I haven’t read Jack London’s novel, which is supposedly an autobiographical affair outlining his genesis as a writer, but based on his other writings that I have read and the general tenor of autobiographical novels by writers, I can probably guess what the main theme is: the triumph of the individual sensibility over that of the crowd, and the suffering that comes with it. Pietro Marcello relocates the book’s setting from Oakland to Naples in a time that feels as if it’s early to mid-20th century (but since there are no references to any world wars, it may simply be a time out of mind). Martin (Luca Marinelli) is a sailor, a proletarian by birth who is uneducated but hungry for knowledge. He meets the socialite Elena (Jessica Cressy) after saving her brother from a beating, and develops a crush both on her and her bourgeois living situation. After a conversation with Elena about the poet Baudelaire, he decides to become a writer in a language, Italian, he’s not fluent in. Martin’s mission is simple and almost sad in its trite dramatic essence. He wants the respect of the better classes, initially so that he can marry Ruth, since her parents can barely remain in the same room with him, but inevitably so he can get revenge on his own lowly past.

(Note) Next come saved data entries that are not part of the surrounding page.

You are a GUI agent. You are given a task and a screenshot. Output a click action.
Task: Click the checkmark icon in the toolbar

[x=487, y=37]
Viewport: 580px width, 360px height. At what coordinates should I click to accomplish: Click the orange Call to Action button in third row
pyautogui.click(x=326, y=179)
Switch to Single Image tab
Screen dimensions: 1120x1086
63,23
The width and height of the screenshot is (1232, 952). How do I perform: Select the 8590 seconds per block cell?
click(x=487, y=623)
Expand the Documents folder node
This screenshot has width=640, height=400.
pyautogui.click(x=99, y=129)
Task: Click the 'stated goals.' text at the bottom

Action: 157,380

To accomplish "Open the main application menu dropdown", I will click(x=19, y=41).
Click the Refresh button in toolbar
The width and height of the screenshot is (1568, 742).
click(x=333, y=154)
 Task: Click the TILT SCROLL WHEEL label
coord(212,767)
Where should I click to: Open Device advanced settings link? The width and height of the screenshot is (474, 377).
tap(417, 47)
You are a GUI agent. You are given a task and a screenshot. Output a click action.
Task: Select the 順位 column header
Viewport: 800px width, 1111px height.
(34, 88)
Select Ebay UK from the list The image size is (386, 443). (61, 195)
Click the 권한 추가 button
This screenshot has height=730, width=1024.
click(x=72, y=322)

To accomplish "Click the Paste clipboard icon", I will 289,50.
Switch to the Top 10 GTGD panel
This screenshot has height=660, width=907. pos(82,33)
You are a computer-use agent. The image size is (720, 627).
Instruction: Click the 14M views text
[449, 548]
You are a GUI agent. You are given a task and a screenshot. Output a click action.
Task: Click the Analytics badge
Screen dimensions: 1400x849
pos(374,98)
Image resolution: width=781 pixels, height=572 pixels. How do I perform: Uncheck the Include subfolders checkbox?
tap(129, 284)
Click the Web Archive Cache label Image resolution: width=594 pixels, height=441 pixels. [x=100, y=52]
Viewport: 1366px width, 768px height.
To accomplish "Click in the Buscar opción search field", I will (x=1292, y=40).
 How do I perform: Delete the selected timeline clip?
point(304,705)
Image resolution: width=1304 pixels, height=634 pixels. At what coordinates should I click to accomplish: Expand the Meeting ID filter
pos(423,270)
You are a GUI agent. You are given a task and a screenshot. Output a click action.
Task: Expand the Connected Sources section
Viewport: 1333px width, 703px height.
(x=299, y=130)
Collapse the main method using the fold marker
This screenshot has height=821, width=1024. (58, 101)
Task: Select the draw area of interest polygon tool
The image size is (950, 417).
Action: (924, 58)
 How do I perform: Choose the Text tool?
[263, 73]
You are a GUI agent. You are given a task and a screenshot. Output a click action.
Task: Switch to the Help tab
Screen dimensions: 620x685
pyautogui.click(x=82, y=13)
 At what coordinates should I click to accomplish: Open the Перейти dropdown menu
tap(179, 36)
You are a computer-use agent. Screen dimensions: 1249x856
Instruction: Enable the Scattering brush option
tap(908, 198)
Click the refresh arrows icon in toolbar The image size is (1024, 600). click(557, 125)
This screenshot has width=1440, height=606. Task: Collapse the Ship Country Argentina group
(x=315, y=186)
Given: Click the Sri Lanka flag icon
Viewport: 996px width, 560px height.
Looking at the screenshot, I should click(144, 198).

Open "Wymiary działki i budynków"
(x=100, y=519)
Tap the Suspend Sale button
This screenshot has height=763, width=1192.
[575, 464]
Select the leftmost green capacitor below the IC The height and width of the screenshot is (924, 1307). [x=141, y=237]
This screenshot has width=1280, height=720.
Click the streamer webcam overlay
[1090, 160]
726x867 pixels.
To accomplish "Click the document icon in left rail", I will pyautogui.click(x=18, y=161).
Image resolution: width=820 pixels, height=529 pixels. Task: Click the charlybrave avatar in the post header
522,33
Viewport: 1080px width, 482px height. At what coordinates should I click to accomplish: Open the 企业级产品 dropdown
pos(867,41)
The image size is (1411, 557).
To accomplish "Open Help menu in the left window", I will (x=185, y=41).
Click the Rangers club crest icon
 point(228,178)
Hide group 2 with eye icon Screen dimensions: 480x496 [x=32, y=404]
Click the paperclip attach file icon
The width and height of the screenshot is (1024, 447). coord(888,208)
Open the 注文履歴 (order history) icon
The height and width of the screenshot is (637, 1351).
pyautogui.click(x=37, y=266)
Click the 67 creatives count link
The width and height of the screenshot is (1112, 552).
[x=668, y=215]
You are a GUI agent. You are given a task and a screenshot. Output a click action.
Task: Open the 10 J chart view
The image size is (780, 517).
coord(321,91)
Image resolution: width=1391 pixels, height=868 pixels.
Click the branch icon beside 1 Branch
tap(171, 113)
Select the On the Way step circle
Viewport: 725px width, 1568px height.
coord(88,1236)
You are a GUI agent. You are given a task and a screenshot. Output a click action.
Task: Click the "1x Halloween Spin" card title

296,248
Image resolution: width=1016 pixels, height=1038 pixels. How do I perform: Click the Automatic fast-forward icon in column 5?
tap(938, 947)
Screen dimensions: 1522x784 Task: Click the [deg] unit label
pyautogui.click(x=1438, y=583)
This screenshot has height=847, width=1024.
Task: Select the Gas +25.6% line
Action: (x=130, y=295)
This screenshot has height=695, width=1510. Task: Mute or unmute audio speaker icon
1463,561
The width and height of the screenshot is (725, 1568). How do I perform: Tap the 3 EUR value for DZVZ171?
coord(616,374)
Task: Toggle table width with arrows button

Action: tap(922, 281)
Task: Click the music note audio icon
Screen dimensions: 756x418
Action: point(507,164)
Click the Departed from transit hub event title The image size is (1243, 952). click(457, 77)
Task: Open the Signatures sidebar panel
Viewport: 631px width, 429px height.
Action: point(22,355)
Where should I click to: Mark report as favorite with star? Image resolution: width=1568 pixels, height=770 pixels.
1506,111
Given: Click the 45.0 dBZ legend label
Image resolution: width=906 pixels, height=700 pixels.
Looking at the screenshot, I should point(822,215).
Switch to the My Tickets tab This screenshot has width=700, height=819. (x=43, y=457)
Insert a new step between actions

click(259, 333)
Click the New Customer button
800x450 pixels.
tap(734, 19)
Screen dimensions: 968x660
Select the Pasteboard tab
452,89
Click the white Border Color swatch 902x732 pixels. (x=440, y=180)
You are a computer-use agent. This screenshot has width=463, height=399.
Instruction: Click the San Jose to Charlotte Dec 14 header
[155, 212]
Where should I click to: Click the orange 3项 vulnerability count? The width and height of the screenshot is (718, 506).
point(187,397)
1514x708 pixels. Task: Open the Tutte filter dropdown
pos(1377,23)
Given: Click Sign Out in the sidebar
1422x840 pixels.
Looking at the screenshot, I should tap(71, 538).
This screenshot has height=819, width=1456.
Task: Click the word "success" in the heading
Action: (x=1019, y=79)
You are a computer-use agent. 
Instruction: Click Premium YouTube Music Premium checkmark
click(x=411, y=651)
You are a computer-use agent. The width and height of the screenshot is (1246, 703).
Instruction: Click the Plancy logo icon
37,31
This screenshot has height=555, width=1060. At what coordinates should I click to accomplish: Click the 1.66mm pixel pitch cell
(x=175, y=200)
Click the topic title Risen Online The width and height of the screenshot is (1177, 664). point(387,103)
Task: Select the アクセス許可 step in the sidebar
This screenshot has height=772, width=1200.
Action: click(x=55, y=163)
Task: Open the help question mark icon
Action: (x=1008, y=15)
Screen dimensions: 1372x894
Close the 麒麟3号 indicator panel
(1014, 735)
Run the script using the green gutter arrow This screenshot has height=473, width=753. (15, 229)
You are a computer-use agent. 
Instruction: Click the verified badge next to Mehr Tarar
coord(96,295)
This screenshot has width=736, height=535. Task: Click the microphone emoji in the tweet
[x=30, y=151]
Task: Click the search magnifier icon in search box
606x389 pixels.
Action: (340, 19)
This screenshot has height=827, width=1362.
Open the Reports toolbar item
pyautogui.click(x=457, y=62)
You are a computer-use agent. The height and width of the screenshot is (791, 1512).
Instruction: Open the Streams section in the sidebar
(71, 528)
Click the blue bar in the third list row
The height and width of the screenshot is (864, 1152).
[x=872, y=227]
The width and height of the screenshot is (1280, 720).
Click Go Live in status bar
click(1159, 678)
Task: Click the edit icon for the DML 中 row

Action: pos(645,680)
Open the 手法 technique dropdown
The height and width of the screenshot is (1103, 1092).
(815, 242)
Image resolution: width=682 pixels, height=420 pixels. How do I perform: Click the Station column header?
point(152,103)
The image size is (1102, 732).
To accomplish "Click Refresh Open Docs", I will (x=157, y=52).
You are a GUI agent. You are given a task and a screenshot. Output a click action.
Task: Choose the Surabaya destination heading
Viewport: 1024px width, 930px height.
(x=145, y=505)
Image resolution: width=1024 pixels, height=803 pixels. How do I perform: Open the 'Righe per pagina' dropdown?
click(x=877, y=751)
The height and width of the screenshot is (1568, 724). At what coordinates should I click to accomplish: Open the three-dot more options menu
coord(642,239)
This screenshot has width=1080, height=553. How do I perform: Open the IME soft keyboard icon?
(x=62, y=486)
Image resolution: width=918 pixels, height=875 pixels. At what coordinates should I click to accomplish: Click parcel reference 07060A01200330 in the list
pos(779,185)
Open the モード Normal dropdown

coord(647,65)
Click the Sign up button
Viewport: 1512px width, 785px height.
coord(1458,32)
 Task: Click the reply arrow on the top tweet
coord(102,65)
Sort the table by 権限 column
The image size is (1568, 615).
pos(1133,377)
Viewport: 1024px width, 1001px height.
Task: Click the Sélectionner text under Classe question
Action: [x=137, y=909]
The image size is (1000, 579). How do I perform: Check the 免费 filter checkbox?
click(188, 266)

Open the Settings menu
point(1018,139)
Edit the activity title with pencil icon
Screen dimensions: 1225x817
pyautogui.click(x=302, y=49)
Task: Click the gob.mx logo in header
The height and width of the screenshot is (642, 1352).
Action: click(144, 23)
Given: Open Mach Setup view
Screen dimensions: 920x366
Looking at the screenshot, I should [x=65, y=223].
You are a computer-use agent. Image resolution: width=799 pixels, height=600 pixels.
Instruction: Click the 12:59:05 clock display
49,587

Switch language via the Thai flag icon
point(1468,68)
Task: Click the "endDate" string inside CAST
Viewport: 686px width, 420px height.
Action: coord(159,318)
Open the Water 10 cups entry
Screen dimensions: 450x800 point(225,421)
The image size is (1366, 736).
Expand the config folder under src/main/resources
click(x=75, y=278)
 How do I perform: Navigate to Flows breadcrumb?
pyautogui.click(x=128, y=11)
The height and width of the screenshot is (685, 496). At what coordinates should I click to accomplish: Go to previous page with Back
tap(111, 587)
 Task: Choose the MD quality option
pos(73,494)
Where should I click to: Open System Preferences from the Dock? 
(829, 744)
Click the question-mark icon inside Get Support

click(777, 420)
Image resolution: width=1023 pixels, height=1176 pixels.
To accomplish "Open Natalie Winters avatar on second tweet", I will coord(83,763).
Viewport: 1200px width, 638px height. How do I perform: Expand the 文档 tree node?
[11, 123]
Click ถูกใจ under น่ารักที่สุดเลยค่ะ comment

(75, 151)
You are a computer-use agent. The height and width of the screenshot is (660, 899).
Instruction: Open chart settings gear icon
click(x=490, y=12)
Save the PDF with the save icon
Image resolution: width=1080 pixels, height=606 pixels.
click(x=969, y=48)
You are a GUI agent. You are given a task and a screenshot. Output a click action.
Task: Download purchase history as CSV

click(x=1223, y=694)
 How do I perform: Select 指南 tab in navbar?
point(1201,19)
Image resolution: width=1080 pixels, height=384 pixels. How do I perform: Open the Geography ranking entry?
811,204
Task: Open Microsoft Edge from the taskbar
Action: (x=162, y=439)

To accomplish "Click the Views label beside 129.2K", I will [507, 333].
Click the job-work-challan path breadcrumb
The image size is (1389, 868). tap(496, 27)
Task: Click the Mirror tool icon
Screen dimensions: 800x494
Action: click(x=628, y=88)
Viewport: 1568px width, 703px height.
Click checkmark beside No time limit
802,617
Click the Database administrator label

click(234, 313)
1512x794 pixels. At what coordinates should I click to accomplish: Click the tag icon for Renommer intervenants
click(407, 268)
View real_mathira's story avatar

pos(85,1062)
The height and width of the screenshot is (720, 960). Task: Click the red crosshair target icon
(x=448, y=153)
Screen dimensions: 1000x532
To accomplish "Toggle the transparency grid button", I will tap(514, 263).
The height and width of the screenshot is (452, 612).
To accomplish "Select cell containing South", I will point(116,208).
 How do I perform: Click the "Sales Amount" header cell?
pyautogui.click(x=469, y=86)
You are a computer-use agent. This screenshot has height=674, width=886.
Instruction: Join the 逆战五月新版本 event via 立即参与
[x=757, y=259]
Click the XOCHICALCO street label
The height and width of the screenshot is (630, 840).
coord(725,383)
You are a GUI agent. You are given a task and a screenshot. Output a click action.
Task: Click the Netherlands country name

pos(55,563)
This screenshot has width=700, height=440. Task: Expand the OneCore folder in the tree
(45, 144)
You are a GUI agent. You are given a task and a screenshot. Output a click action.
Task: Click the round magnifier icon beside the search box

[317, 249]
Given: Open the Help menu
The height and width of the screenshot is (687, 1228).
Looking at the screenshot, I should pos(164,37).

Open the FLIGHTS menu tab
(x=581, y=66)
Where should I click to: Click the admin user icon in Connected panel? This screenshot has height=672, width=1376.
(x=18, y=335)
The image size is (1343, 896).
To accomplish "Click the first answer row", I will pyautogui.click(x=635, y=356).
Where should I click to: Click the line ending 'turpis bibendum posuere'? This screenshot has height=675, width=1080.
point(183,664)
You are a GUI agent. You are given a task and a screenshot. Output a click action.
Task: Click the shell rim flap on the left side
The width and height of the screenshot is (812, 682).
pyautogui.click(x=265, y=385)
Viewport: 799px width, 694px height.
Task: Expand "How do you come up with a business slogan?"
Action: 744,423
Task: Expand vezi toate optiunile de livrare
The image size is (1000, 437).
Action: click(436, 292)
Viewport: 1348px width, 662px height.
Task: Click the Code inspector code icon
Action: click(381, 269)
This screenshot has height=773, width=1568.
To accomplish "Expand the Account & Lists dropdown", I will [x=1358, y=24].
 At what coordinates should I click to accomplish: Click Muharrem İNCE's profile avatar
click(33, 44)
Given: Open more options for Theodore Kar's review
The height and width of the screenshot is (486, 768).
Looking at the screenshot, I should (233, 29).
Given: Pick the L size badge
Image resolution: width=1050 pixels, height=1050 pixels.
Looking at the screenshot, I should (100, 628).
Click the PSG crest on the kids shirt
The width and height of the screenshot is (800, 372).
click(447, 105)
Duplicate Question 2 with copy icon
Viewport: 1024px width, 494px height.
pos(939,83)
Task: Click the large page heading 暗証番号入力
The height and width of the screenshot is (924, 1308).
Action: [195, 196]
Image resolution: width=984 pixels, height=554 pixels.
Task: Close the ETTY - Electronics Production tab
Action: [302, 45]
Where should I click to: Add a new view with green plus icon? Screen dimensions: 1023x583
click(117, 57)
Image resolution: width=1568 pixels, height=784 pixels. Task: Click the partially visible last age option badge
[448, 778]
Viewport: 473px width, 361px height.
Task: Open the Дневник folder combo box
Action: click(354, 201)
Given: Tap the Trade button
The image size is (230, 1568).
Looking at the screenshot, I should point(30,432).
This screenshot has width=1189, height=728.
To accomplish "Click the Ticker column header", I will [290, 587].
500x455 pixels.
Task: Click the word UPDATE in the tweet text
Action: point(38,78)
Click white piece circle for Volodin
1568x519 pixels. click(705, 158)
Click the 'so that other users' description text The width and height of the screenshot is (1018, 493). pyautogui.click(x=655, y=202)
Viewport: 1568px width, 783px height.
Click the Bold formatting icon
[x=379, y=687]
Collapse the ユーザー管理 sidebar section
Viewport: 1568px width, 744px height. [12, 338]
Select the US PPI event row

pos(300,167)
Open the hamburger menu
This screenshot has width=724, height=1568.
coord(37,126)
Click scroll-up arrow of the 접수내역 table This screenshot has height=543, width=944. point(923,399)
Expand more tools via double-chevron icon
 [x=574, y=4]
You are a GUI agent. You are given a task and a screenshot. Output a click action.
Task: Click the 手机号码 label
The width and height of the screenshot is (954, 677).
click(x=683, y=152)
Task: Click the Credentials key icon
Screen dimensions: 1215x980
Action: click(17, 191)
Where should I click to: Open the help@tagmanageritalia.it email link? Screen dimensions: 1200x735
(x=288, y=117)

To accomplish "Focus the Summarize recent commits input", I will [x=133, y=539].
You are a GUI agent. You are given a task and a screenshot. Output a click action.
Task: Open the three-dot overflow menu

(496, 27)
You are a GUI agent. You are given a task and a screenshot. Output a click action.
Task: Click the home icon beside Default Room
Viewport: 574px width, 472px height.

Naturally, Martin’s quest clashes with the actual realities of a life lived for art, not to mention the kind of self-awareness that attends the accumulation of knowledge. At first, Martin’s dedication to work rather than craft—he even buys a typewriter—is pathetic, and the film piles one visual cliche onto another, showing him typing, reading intently, looking out his window at the sky, brooding to beat the band. As he improves in both intellect and senstivity, he comes to hate the rich while at the same time growing farther from his working class background. He becomes a socialist, a pretty articulate one, in fact, but loses sight of socialism’s egalitarian purpose.
London supposedly wanted to explore the distinctions between his own hatred of capitalist striving and the success with which the system had rewarded him as a writer. Martin Eden takes this idea to its natural conclusion, by showing the protagonist using his celebrity to damn those who would presume to “make” him great, and in that regard, it makes a kind of perverted sense that it takes place in Italy during a time that looks as if it produced the great neorealist films of the mid-20th century. (London’s book took place at the very beginning of the 20th century) Marcello even includes actual film clips from such movies, not to mention historical footage, throughout the movie as a kind of leitmotif to remind us how we’re supposed to be taking it all in. In the end, this sort of gambit just adds to the confusion of what such a gorgeously shot and structured movie is supposed to tell us about the life of the mind in a world where only some people are allowed such a thing. London’s story is not the best vehicle for exploring political truths, especially when you can’t really locate the setting in history. Martin not only abandons his values, but turns into something of a monster. That’s happened in Italy before, but I’m sure it didn’t happen this way.
In Italian. Now playing in Tokyo at Cine Switch Ginza (03-3561-0707), Yebisu Garden Cinema (0570-783-715).